About this work
The eye enters slowly. First there is Jean, the artist's young son, standing slightly right of centre, his small silhouette cast down onto the parquet floor by daylight flooding in from the window.
Monet positioned himself on the veranda to find the boy bathed in bright light, his form nearly dissolved by it, while Camille — wife and perpetual muse — can be glimpsed in the shadows at a table to the left background.
This silent, intimate scene is rendered in a blue-tinted space that reads less as a domestic record than as a meditation on diffused light and the quality of interior stillness. A lamp and table anchor the middle ground, lending the composition a quiet structural logic. The whole thing breathes; the brushwork is open and unhurried, warmth and coolness trading places across the walls and floor.
The painting — known in French as *Un coin d'appartement* — was completed in 1875 and is now held at the Musée d'Orsay in Paris.
Its existence is itself noteworthy: Monet's commitment to plein-air painting made interior scenes increasingly rare in his output, and this is a view into his second house at Argenteuil.
During his nearly seven years at Argenteuil — where he arrived in December 1871 — he produced around 180 canvases, the vast majority devoted to river views, boating scenes, and the light over open water.

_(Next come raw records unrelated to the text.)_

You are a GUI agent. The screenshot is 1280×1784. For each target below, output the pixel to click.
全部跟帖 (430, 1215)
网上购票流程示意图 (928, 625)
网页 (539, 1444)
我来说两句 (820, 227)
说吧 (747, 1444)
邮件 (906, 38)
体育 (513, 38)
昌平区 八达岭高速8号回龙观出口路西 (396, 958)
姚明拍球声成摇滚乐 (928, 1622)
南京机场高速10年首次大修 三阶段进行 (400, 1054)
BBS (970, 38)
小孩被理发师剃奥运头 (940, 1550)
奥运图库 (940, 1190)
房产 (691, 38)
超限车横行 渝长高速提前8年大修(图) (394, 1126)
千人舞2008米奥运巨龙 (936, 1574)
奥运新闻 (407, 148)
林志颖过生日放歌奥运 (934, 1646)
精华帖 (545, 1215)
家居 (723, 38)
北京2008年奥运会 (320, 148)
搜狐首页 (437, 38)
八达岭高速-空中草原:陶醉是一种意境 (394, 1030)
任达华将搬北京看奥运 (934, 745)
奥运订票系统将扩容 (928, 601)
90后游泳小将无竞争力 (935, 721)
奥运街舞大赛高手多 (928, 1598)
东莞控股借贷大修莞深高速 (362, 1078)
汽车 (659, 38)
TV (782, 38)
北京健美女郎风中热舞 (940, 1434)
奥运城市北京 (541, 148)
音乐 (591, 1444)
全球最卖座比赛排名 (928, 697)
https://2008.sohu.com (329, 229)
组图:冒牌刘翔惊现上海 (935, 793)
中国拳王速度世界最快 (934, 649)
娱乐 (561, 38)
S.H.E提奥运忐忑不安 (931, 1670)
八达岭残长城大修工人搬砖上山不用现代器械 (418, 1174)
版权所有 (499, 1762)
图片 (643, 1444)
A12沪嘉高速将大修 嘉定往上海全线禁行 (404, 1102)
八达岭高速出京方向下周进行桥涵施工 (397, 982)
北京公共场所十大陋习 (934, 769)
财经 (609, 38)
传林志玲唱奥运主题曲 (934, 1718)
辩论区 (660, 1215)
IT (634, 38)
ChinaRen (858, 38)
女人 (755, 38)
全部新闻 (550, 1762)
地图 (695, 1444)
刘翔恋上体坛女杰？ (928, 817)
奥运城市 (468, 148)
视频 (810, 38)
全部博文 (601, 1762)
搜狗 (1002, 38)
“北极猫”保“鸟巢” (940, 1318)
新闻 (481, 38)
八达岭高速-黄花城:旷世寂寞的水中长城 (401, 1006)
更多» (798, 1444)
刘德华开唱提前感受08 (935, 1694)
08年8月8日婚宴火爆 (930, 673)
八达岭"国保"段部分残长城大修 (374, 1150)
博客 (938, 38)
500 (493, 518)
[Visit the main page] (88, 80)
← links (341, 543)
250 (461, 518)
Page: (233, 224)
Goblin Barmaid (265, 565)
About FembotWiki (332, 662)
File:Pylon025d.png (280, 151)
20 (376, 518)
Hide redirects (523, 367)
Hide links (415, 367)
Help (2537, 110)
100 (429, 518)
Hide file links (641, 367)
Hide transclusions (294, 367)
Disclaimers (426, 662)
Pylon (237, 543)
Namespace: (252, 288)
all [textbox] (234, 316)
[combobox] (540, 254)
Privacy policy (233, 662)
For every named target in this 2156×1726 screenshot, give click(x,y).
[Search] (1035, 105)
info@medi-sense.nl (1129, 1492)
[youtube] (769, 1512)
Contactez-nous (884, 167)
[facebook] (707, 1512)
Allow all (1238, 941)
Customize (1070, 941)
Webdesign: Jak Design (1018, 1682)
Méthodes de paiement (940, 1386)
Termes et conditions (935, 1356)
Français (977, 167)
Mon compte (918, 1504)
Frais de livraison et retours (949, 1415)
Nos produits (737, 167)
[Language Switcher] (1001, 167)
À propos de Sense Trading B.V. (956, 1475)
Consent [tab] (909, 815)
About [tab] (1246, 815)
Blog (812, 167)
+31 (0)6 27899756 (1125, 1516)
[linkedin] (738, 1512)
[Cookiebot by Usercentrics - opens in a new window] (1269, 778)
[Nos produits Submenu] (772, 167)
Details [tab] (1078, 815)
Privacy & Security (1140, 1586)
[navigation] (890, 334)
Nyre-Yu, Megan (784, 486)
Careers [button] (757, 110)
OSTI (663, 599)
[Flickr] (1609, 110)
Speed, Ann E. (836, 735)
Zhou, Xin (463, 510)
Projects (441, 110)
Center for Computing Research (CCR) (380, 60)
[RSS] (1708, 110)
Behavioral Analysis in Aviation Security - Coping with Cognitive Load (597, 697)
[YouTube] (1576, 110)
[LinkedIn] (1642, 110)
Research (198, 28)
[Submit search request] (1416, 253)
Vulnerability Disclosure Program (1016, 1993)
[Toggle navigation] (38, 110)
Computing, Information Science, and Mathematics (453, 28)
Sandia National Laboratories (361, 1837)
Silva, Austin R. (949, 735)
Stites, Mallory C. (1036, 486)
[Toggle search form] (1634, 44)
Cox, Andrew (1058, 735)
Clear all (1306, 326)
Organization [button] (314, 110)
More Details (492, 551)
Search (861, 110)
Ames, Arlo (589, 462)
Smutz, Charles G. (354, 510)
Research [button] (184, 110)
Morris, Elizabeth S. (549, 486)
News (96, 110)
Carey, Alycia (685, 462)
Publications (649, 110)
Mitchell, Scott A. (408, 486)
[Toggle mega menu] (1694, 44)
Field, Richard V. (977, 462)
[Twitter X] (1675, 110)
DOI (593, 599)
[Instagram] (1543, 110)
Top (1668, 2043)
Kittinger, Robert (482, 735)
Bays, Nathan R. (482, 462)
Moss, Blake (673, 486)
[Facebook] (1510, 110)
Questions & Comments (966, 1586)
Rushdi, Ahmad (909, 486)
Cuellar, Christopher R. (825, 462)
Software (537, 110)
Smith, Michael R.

As art critic Gustave Geffroy observed in 1894, "there is a serious attempt to introduce air and light" into this interior — a challenge Monet typically reserved for the open sky. The result is one of the most intimate documents of his private life, painted the very year the Impressionist circle was weathering financial strain and critical hostility.
The blue-tinged palette carries an atmosphere of tranquillity and poetry that makes the painting unusually adaptable as a presence on the wall. It belongs in rooms where quiet is valued — a study, a reading corner, a bedroom with good morning light — and it rewards the kind of viewer who pauses rather than glances. There is nothing declarative about it; the painting does not announce itself. It is a room inside a room, and it asks for a similar stillness from the space around it.